TEXT EXCERPT:
Reference is now made to FIG. 3, which is an example of a sealing element 122 which may be mountable to the base element 112. The sealing element 122 may be a loop-shaped component with a typically rectangular or annular profile pattern. The sealing element 122 comprises an outer edge 124 which may be partially covered by the outer wall 114 and an inner edge 126 which may be partially covered by the inner wall 116. The sealing element 122 also comprises a mounting surface 128 mountable to, for example, the receiving surface 118 of the base element 112. The sealing element 122 also comprises a contact surface 130 which directly contacts an object surface when pressed thereagainst.

DATA LISTING:

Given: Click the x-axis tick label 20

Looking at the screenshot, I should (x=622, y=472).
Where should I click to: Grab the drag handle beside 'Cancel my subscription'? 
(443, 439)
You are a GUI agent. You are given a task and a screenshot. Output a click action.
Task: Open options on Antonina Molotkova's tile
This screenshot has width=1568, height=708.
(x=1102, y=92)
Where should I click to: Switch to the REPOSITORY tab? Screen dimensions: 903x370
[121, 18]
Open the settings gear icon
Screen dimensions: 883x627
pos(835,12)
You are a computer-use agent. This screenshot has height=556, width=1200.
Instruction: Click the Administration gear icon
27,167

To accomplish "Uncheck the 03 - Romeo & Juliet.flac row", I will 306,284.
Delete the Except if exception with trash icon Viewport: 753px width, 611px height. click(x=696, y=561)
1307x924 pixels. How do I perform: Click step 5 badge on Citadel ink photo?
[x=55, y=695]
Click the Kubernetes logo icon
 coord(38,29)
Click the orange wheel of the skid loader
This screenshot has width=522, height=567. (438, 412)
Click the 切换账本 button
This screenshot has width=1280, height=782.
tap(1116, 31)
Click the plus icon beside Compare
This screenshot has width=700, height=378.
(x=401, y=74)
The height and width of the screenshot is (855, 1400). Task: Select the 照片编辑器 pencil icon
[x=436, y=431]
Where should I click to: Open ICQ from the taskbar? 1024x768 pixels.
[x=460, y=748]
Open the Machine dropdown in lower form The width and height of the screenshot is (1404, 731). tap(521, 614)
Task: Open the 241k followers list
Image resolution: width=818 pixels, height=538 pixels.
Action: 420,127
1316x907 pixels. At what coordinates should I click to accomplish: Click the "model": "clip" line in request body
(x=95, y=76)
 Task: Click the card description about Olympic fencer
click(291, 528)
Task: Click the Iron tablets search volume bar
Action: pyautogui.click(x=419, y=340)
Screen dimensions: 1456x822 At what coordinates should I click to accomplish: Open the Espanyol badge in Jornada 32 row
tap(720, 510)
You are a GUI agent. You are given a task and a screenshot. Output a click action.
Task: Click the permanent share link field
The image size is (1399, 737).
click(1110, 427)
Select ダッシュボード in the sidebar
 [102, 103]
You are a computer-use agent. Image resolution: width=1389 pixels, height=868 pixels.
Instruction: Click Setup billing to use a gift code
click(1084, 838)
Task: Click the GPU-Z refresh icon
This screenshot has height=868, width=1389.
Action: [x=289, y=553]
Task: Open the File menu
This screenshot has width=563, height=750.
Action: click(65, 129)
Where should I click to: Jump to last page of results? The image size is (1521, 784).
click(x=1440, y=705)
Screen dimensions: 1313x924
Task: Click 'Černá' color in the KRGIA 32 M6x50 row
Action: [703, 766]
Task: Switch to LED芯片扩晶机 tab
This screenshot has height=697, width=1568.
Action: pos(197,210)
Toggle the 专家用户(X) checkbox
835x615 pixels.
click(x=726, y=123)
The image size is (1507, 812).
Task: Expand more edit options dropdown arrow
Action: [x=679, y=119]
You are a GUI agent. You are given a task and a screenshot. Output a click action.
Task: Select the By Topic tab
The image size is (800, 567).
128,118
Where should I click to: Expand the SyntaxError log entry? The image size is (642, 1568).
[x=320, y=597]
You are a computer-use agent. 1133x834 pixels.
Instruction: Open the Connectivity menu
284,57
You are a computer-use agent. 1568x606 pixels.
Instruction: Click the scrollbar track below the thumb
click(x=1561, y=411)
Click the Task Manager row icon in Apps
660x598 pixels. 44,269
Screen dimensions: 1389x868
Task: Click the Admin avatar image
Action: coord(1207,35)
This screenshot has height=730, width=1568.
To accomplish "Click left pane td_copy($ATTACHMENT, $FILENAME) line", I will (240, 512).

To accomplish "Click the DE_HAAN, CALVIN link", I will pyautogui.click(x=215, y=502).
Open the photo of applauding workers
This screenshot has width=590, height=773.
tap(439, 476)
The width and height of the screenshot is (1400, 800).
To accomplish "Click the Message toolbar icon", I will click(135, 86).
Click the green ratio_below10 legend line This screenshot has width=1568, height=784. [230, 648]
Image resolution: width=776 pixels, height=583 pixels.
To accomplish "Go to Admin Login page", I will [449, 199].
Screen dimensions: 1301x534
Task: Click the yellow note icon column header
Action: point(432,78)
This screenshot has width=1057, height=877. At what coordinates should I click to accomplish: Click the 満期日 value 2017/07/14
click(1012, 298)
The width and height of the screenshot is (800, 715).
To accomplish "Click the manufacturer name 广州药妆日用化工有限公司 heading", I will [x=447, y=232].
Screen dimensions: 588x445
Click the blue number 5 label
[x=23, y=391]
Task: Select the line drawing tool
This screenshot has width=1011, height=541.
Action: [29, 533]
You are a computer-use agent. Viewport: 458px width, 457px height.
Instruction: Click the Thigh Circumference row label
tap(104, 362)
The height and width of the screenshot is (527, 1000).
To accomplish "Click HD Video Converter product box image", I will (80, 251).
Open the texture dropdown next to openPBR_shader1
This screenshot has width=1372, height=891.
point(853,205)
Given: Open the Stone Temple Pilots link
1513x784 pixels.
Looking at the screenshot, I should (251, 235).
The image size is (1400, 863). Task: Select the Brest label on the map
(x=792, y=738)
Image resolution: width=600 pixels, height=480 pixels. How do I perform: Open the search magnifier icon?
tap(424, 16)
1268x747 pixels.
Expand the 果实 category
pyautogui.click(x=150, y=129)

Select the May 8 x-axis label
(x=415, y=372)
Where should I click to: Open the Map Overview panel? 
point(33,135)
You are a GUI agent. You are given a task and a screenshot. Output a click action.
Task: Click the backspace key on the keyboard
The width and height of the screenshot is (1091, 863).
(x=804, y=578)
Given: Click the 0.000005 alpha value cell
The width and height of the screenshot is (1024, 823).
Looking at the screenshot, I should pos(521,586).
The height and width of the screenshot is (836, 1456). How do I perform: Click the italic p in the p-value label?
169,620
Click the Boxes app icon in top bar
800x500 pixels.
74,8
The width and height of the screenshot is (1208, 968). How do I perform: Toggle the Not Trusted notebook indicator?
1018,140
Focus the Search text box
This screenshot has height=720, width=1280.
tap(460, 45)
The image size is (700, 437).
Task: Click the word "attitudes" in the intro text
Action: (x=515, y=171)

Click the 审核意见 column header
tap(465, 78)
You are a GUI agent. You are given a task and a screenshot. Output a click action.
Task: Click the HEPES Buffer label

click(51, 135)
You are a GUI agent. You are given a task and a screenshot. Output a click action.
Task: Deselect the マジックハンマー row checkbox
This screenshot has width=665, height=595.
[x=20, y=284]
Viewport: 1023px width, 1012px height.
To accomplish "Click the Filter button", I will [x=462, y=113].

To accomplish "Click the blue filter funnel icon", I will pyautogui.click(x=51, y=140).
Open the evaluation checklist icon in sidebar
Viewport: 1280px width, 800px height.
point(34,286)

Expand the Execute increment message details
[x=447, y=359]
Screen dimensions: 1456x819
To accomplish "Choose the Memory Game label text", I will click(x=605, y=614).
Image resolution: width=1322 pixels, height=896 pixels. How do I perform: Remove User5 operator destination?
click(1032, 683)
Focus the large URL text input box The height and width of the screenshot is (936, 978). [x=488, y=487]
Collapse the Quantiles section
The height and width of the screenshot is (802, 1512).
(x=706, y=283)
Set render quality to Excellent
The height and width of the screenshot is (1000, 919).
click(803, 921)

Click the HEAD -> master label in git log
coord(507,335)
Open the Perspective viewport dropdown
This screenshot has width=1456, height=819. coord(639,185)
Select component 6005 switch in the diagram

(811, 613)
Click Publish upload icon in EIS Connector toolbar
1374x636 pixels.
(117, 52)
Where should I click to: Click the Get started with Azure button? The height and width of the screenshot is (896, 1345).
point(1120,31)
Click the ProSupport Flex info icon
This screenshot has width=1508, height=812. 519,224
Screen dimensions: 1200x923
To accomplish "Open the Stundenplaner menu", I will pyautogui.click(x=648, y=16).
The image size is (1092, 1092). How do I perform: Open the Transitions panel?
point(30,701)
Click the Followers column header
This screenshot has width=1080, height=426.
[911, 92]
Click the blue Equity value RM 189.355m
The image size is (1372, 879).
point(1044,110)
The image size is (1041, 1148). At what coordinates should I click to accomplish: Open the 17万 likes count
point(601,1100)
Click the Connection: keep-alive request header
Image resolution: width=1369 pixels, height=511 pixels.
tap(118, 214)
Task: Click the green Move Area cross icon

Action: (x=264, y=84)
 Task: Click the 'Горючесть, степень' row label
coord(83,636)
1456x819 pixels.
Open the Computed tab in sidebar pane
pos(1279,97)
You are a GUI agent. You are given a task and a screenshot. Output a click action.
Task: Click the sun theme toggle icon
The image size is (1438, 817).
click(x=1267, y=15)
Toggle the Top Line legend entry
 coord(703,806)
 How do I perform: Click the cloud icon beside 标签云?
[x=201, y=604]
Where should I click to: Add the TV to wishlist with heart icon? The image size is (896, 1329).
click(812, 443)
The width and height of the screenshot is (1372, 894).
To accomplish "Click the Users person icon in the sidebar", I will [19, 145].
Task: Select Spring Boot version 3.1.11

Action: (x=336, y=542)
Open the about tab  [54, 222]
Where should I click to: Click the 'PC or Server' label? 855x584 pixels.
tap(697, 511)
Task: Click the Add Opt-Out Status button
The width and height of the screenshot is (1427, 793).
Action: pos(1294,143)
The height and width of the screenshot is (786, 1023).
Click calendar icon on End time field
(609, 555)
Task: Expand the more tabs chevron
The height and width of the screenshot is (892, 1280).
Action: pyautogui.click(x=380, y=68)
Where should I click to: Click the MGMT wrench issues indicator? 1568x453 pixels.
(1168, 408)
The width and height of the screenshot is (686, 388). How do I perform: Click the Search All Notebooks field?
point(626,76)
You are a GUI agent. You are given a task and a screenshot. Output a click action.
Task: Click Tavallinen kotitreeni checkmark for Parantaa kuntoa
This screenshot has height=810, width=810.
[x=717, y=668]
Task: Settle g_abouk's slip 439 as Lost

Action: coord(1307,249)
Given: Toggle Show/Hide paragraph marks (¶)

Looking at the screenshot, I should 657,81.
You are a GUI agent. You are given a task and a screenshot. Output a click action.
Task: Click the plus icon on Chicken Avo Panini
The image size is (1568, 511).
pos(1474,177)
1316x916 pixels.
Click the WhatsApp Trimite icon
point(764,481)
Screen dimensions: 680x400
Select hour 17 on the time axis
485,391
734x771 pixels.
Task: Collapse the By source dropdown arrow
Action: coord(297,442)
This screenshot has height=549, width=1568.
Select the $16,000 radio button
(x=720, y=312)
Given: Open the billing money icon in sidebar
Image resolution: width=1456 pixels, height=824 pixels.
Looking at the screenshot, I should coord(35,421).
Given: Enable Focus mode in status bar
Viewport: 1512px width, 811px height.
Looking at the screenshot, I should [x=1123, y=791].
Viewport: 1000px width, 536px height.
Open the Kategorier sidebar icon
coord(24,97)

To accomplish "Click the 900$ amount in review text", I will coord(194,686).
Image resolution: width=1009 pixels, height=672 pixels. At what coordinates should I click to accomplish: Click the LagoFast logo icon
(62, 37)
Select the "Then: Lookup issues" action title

TASK PROMPT:
From the sealing-element passage above, list every part of sealing element 122 that the passage names, each with its reference numeral.

WORKED SOLUTION:
- Outer edge 124
- Inner edge 126
- Mounting surface 128
- Contact surface 130